Given text:
AI Chatbots Tested for Clinical Cancer Knowledge
The Rise of AI in Healthcare
Artificial intelligence is rapidly changing the healthcare landscape, offering powerful tools that can analyze vast amounts of data and assist in complex decision-making. AI-driven systems are being integrated into diagnostics, personalized medicine, and clinical support, promising to enhance efficiency and improve patient outcomes. Large language models (LLMs) like ChatGPT-4o, Google's Gemini, DeepSeek, and Perplexity are at the forefront of this transformation, providing instant access to information through conversational interfaces.
However, while these tools are powerful, their reliability in specialized medical fields remains a critical question. In oncology, where precision and accuracy can be a matter of life and death, the stakes are particularly high. AI has shown promise in areas like radiodiagnosis and predicting treatment responses, but using general-purpose chatbots for specific clinical queries requires rigorous evaluation.
Focusing on Salivary Gland Cancer
Salivary gland cancer, a complex form of head and neck cancer, presents unique diagnostic and management challenges due to its rarity and diverse histology. Clinical decisions must adhere to strict, evidence-based guidelines, such as those provided by the American Society of Clinical Oncology (ASCO). To date, no research has specifically examined the accuracy of leading AI chatbots in this niche but critical area.

Stored data
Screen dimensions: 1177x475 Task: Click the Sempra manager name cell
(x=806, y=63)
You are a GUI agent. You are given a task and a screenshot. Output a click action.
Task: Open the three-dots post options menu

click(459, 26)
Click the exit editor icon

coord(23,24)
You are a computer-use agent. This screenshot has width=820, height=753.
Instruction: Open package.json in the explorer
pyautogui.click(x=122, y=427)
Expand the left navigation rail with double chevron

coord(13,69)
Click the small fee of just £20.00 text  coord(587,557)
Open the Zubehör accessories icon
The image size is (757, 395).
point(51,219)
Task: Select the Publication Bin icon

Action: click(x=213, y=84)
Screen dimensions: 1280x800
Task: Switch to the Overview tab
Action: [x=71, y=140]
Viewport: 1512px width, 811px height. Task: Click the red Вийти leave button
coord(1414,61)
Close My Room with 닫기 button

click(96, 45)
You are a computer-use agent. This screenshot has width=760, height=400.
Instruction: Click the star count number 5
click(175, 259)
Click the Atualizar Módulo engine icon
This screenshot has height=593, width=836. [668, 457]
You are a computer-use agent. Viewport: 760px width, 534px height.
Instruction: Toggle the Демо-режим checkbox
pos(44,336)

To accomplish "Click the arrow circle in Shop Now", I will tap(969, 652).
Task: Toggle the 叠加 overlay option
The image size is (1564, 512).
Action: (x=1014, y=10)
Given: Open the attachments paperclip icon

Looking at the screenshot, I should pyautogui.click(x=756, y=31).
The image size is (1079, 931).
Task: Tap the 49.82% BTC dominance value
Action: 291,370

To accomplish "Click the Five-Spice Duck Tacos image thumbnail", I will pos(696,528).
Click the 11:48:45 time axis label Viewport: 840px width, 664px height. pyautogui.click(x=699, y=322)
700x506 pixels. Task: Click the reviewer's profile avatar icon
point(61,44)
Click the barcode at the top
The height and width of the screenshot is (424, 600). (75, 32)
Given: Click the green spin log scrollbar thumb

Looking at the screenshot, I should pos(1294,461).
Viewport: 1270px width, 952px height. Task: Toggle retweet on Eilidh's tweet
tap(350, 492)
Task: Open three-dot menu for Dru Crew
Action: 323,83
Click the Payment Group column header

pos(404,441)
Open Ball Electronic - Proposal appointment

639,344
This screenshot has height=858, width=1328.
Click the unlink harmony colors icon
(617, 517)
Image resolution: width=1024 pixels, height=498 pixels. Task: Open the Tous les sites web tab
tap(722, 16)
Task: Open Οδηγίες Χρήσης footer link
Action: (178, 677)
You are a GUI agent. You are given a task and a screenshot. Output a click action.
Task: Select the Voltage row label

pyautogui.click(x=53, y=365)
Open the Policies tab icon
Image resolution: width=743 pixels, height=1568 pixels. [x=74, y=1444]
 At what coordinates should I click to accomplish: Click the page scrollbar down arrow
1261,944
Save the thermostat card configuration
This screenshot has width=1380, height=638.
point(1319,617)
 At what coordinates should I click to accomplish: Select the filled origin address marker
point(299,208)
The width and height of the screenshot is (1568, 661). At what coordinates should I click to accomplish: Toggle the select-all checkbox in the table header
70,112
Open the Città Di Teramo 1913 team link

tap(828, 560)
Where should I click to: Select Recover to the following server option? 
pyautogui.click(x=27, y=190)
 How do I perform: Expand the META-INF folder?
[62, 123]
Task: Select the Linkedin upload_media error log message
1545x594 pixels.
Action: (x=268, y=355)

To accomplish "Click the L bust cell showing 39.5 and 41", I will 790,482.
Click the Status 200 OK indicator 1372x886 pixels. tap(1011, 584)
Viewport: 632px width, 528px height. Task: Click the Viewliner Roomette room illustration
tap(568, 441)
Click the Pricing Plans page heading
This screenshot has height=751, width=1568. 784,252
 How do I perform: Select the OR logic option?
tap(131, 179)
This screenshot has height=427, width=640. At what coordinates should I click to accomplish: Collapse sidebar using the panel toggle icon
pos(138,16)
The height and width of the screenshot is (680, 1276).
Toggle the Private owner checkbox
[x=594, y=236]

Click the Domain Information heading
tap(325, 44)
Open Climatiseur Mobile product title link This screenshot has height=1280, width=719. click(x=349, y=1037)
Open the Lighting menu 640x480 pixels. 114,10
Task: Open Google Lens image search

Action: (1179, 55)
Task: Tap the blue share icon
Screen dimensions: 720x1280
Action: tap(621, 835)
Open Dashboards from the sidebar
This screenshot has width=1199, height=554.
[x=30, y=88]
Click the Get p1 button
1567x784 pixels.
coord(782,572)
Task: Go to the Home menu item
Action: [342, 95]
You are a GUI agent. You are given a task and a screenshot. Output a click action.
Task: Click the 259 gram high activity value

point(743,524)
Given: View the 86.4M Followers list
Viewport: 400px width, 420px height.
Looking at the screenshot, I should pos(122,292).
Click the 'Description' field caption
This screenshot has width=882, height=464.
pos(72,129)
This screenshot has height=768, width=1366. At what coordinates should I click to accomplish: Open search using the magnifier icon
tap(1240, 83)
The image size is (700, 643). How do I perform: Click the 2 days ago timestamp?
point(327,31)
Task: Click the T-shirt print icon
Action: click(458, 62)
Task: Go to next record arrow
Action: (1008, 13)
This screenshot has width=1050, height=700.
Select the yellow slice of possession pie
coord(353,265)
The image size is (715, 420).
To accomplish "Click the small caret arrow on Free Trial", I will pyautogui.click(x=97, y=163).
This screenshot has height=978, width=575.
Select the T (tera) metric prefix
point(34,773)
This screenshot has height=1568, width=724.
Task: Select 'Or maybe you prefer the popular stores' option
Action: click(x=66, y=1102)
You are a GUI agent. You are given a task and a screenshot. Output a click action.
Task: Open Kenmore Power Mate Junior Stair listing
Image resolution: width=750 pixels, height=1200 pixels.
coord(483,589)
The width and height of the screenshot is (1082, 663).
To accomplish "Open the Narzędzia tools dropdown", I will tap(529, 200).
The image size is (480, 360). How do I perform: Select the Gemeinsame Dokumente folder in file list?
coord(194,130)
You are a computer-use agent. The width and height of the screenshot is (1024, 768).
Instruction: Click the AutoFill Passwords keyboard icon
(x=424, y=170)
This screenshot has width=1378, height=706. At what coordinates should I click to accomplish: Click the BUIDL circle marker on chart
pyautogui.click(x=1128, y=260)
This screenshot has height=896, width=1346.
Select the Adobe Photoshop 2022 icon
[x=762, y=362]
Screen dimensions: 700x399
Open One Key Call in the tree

Problem requirements: Update the passage of the AI chatbot cancer text that opens with "However, while these" and closes with "requires rigorous evaluation.", swapping "rigorous" for "thorough".

Result for this exercise:
However, while these tools are powerful, their reliability in specialized medical fields remains a critical question. In oncology, where precision and accuracy can be a matter of life and death, the stakes are particularly high. AI has shown promise in areas like radiodiagnosis and predicting treatment responses, but using general-purpose chatbots for specific clinical queries requires thorough evaluation.